> **Extrait de texte**:

________________________

Claudine a passé des heures au téléphone avec son opérateur. Elle ne compte plus combien d’interlocuteurs différents elle a eus. La semaine dernière, un énième technicien lui a expliqué qu’il n’y avait plus de place pour elle sur le réseau fibre, que toutes les prises étaient attribuées et qu’elle devait donc repasser sur un contrat ADSL. C’est à ce moment qu’elle a décidé d’alerter la presse.
« C ’est usant, on se bat contre des montagnes alors que ma situation est simple et pourrait être réglée rapidement, assure Claudine. En fait, à force d’écouter les techniciens j’ai compris que le problème, c’est que sur les six fils de fibre installés pour notre hameau, tous ne fonctionnent pas. Car tous ne sont pas reliés au réseau. Les soudures n’ont pas été faites, tout simplement. Il n’y a donc pas de continuité du réseau. Donc il y a les fils, qui ont été tirés jusqu’ici mais qui ne sont pas reliés. C’est quand même hallucinant. »

________________________

> **Ensemble de consignes**:
1. Recopiez fidèlement le passage de l'extrait qui va de « Claudine a passé » jusqu'à « d’alerter la presse. ».
2. Poursuivez l'extrait sur les démêlés de Claudine avec la fibre, à la suite de sa dernière phrase.
Les données n'ont aucun lien avec l'extrait.

> **Données sources**:
________________________

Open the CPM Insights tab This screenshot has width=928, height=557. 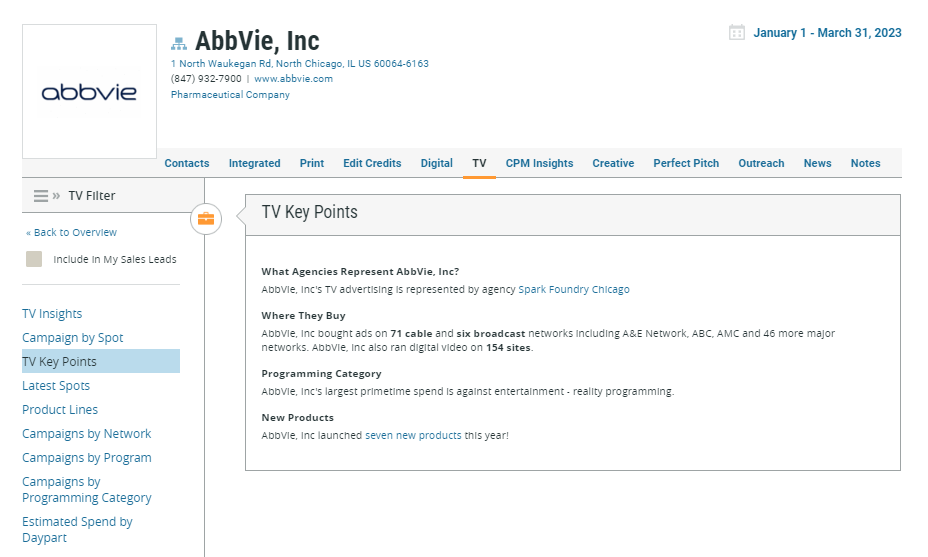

________________________

> **Résultats attendus**:
1.
Claudine a passé des heures au téléphone avec son opérateur. Elle ne compte plus combien d’interlocuteurs différents elle a eus. La semaine dernière, un énième technicien lui a expliqué qu’il n’y avait plus de place pour elle sur le réseau fibre, que toutes les prises étaient attribuées et qu’elle devait donc repasser sur un contrat ADSL. C’est à ce moment qu’elle a décidé d’alerter la presse.

2.
« Aujourd’hui toutes les prises fonctionnent »
En Isère, en dehors des grandes agglomérations, c’est Isère Fibre, filiale d’Altice/SFR, qui a obtenu le marché du déploiement de la fibre. Un marché confié par le Département de l’Isère, maître d’ouvrage de cet immense chantier. Et ce déploiement a été pour le moins difficile. Soudures mal faites, problèmes d’adressage, les loupés étaient si nombreux que quasiment la moitié des prises ne fonctionnaient pas l’année dernière. Le Département a donc stoppé le déploiement et sommé Isère Fibre de tout reprendre.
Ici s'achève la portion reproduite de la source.